The A. alternata mutants impaired for SSK1 are defective in the ability to detoxify H2O2.
(A) The wild-type (WT) and the Δssk1 mutant strains (T5 and T11) grown on agar plates were flooded with 30 mM H2O2 and stained with 3,3’-diaminobenzidine. (B) Detoxification of H2O2 by A. alternata strains was determined by monitoring a decrease of absorbance at 240 nm over time. Five agar plugs (2 mm in diam.) containing fungal conidia/hyphae were cut from fungal colonies grown on PDA for 3 to 5 days, placed in solution, and incubated at ~25°C. The control treatment contained no fungal hyphae. The data presented are the mean and standard deviation of three independent experiments with three replicates.
Fig 6.
The A. alternata mutants confer resistance to fungicides.
(A) Growth of the wild-type (WT), the strains lacking SSK1 (Δssk1-T5 and Δssk1-T11), the histidine kinase (Δhsk1), the HOG1 MAP kinase (Δhog1), and the SKN7 response regulator (Δskn7) on PDA amended with vinclozolin (10 μg/ml), fludioxonil (0.1 μg/ml) or iprodione (10 μg/ml) dissolved in 1% DMSO for 3 to 5 days. (B) Quantitative analysis of fungal radial growth. The Δskn7 Δhog1 strain was impaired for both SKN7 and HOG1. Percentage change in radial growth was calculated by dividing a percentage of colony diameters of the deletion mutants over those of wild-type grown on the same plate. The data presented are the mean and standard deviation of two independent experiments with at least three replicates. Top Brackets indicate significant differences between treatments.
Fig 7.
SSK1 plays a crucial role in A. alternata pathogenesis in citrus.

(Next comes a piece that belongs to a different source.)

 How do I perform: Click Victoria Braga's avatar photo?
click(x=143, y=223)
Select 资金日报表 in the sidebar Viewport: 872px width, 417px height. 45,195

(A) Development of necrotic lesions on detached calamondin leaves inoculated with conidial suspension (104 conidia per ml) prepared form the wild-type (WT) and the Δssk1 mutant strains (T5 and T11). The mock controls were treated with water only. Δssk1 mutants occasionally induced visible lesions (indicated by arrows). (B) Induction of necrotic lesions by A. alternata strains on detached calamondin leaves that were wounded prior to inoculation. Inoculated leaves were kept in plastic boxes for 5 days. Wild-type produced aerial hyphae and conidia on necrotic areas (indicated by arrows).
Fig 8.
Schematic illustration of signaling pathways leading to osmotic and oxidative stress resistance and fungicide sensitivity in A. alternata.
A. alternata deploys the HSK1- and the SKN7-mediated phosphorelay signaling pathways between histidine (His) and asparate (Asp) to cope with sugar-induced osmotic stress. SSK1 plays a minor role in sugar-induced osmotic stress resistance. However, SSK1 and HOG1 mediated by unknown kinase sensors confer resistance to oxidative and salt-induced osmotic stress. Low-level H2O2 produced by NADPH oxidases (NOX) is proposed to activate SSK1, HOG1, YAP1, and SKN7, all implicated in ROS resistance. HSK1, SSK1, HOG1, SKN7, but not YAP1 and NOX are involved in fungicide sensitivity.